Tasks and exercises:
A: In the wildfire suppression text, restate the passage starting at "All fire suppression" and ending at "fire outflanking them.", swapping "wild land fire" for "wildfire".
B: According to the wildfire suppression text, why is radio so commonly used for communication during a wildfire? Answer in one to three sentences.
C: Write the next part of the text on fighting wildfires, picking up after its final sentence.

Extract provided:
* * * *
Radio communication is very typical for communication during a wildfire. This is due to the wide coverage provided and the ability to communicate in a one-to-many format. One of the most popular radio manufacturers for this application is Relm Wireless (also known as Bendix King and BK Radio). The company is based in Florida, U.S., and holds many contracts with various government entities. The other up-and-coming company entering this niche market is Midland Radio. Its U.S. headquarters is in the midwest (Kansas City, Missouri), and it manufacturers many radio models, including mobiles and portables.
Operating in the U.S. within the context of fire use, firefighters may only suppress fire that has become uncontrollable. Conversely, fires or portions of a fire that have previously been engaged by firefighters may be treated as fire use situation and be left to burn.
All fire suppression activities are based from an anchor point (such as lake, rock slide, road or other natural or artificial fire break). From an anchor point firefighters can work to contain a wild land fire without the fire outflanking them.
Large fires often become extended campaigns. Incident command posts (ICPs) and other temporary fire camps are constructed to provide food, showers, and rest to fire crews.
Weather conditions and fuel conditions are large factors in the decisions made on a fire. Within the U.S., the Energy Release Component (ERC) is a scale relating fuel energy potential to area. The Burning Index (BI) relates flame length to fire spread speed and temperature. The Haines Index (HI) tracks stability and humidity of air over a fire. The Keetch-Byram Drought Index relates fuels to how quickly they could ignite and to what percentage they should burn. The Lightning Activity Level (LAL) ranks lightning potential into six classes.
* * * *
Given data:
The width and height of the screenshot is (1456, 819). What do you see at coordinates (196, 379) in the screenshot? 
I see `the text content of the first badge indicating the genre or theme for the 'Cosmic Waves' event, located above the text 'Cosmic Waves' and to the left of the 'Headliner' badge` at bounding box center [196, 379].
* * * *
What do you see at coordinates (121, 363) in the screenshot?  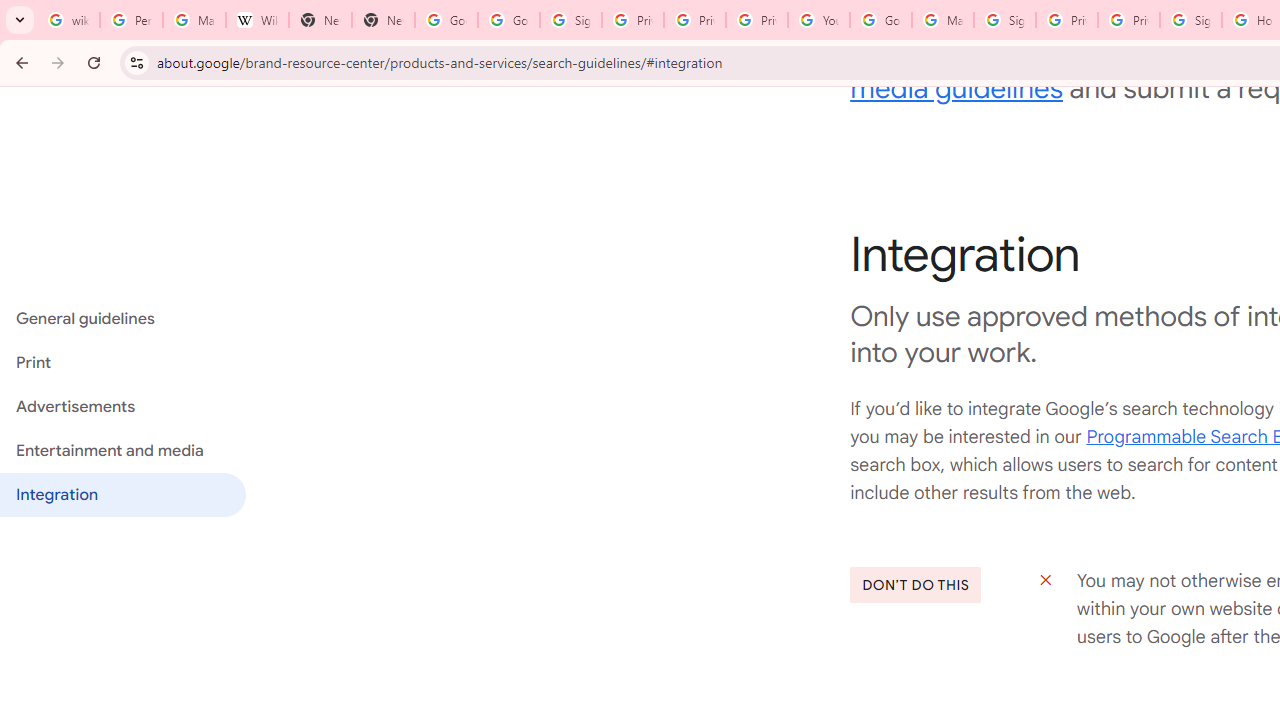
* * * *
Answers to each task:
A:
All fire suppression activities are based from an anchor point (such as lake, rock slide, road or other natural or artificial fire break). From an anchor point firefighters can work to contain a wildfire without the fire outflanking them.

B: Radio offers wide coverage. It also lets one person communicate with many people at once.

C:
Fuel models are specific fuel designations determined by energy burning potential. Placed into 13 classes, they range from "short grass" (model 1) to "logging slash" (model 13). Low-numbered models burn at lower intensities than those at the higher end.
Direct attack is any treatment applied directly to burning fuel such as wetting, smothering, or chemically quenching the fire, or by physically separating the burning from not burned fuel. This includes the work of urban and wildland fire engines, fire personnel and aircraft applying water or fire retardant directly to the burning fuel. For most agencies, the objective is to make a fireline around all fire meant to be suppressed.
Preparatory suppression tactics used a distance away from the oncoming fire are considered indirect. Firelines may be built in this manner as well. Fuel reduction, indirect firelines, contingency firelines, backburning and wetting unburnt fuels are examples. This method may allow for more effective planning. It may allow for more ideally placed firelines in lighter fuels using natural barriers to fire and for safer firefighter working conditions in less smoke filled and cooler areas. However, it may also allow for more burned acreage, larger hotter fires, and the possibility of wasted time constructing unused firelines.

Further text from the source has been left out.